** Opening Provided passage block **

The template + filler pattern is widely applicable. Whenever you need an LLM to generate structured output with repetitive elements (tags, placeholders, formatting), consider splitting the task: let the LLM generate the structure, and let Python fill in the repetitive parts deterministically.
asyncio.gather with a semaphore is the right pattern for parallel API calls. It's simple, it respects rate limits, and it keeps you in control of concurrency. No need for complex job queues or thread pools.
unstructured gives you more metadata than you think. Before deciding to use an LLM for heading hierarchy, I checked what unstructured already provides. It turned out it has category_depth, parent_id, and typed elements (Title, ListItem, NarrativeText, Table), enough to build a complete Markdown document without any AI involvement.
Workflow versioning via file suffixes works well. Each iteration is a separate file (doc_ingest.py, doc_ingest_tpl.py, doc_ingest_tpl_multi.py, doc_ingest_tpl_multi_opt.py) with its own entry point. Previous versions are preserved for comparison and rollback. No git archaeology needed.
Conclusion: Takeaways
There is an old saying: "When all you have is a hammer, everything looks like a nail." Working with LLMs can feel exactly like that. You have this incredibly powerful tool that can understand language, generate text, analyze images, and it becomes tempting to route every step through it. Extraction? Let the LLM handle it. Assembly? The LLM can figure out the Markdown. Heading hierarchy? Surely the LLM knows best.
The single biggest takeaway from this project is that the best LLM call is the one you don't make. Before building v5, I assumed the extraction and assembly steps "needed" an LLM because they involved understanding document structure. They didn't. The extraction was already a Python tool behind an agent wrapper. The assembly was a deterministic mapping from typed segments to Markdown. The LLM added cost, latency, and randomness without adding value.

** Closing Provided passage block **
** Opening Extracted material block **

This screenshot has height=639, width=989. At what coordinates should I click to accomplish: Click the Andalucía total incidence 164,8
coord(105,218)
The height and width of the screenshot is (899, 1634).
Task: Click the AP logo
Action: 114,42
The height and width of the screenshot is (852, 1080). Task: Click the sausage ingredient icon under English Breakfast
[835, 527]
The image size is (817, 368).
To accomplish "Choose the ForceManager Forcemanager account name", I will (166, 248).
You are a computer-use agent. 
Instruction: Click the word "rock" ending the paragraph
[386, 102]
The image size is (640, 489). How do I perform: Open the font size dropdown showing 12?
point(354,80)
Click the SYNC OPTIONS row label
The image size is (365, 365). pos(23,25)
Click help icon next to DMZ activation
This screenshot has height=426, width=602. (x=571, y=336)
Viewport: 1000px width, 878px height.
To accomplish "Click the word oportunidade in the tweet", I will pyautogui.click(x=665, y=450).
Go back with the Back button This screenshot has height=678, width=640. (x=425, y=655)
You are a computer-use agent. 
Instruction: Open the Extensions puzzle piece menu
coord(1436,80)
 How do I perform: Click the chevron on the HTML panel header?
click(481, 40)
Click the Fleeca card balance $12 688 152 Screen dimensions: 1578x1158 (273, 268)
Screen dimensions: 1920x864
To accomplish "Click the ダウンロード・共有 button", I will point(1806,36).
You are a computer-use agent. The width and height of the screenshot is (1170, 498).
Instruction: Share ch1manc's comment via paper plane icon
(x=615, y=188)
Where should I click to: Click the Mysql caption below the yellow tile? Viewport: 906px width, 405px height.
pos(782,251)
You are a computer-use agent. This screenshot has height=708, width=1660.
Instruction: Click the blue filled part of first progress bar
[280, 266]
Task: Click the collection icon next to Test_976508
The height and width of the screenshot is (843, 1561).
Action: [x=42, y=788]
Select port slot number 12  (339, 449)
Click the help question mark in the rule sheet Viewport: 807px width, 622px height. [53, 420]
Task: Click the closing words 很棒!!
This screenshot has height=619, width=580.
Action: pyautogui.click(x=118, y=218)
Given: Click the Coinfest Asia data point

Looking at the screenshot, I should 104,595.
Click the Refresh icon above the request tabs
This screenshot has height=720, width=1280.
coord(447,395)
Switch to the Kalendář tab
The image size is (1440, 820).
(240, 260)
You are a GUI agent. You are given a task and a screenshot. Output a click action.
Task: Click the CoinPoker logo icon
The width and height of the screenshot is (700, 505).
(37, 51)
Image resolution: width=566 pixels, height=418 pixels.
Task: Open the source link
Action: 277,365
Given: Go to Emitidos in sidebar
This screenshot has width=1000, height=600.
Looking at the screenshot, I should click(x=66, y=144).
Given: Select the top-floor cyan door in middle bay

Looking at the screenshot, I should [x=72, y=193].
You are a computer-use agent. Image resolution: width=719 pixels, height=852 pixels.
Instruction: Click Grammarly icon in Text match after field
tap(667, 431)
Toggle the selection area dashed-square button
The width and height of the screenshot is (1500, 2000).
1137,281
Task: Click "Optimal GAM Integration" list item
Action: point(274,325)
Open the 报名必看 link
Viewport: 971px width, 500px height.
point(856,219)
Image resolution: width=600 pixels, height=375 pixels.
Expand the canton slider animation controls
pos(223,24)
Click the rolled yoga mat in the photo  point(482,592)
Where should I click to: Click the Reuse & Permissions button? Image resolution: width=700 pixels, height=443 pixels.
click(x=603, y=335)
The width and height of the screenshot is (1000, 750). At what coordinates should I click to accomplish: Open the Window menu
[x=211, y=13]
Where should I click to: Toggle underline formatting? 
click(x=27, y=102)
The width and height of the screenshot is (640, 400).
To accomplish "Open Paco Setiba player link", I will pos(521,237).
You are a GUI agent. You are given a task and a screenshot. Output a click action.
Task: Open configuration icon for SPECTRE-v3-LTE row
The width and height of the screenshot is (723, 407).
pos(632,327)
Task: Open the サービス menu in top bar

** Closing Extracted material block **

→ Exercise A
In the text on the LLM document workflow, which metadata does unstructured provide besides typed elements?
→ Exercise B
Write a continuation of the text on the LLM document workflow, starting after its final sentence.
The source data plays no part in this work.

→ Your response A
It provides category_depth and parent_id.

→ Your response B
Stripping away those unnecessary calls didn't just save tokens. It made the pipeline faster, more predictable, and easier to debug. When something goes wrong in a pure Python executor, you get a stack trace, not a hallucination.
The MFA workflow model made this evolution natural. Because each step is an independent executor wired into a graph, I could replace an agent-based node with a pure Python node without touching anything else. The framework doesn't push you toward LLMs, it gives you the scaffolding and lets you decide what goes inside each node. That turned out to be exactly the right level of abstraction.
The pattern of wrapping agents inside executors and passing data through shared state also proved valuable for reuse. The same agent can be plugged into different workflows without modification, because the executor handles the wiring and the state handles the context. This, combined with a clean, well-defined workflow API, made it straightforward to evolve the solution incrementally, from a naive agent chain all the way to an aggressively optimized pipeline, without ever having to rewrite from scratch.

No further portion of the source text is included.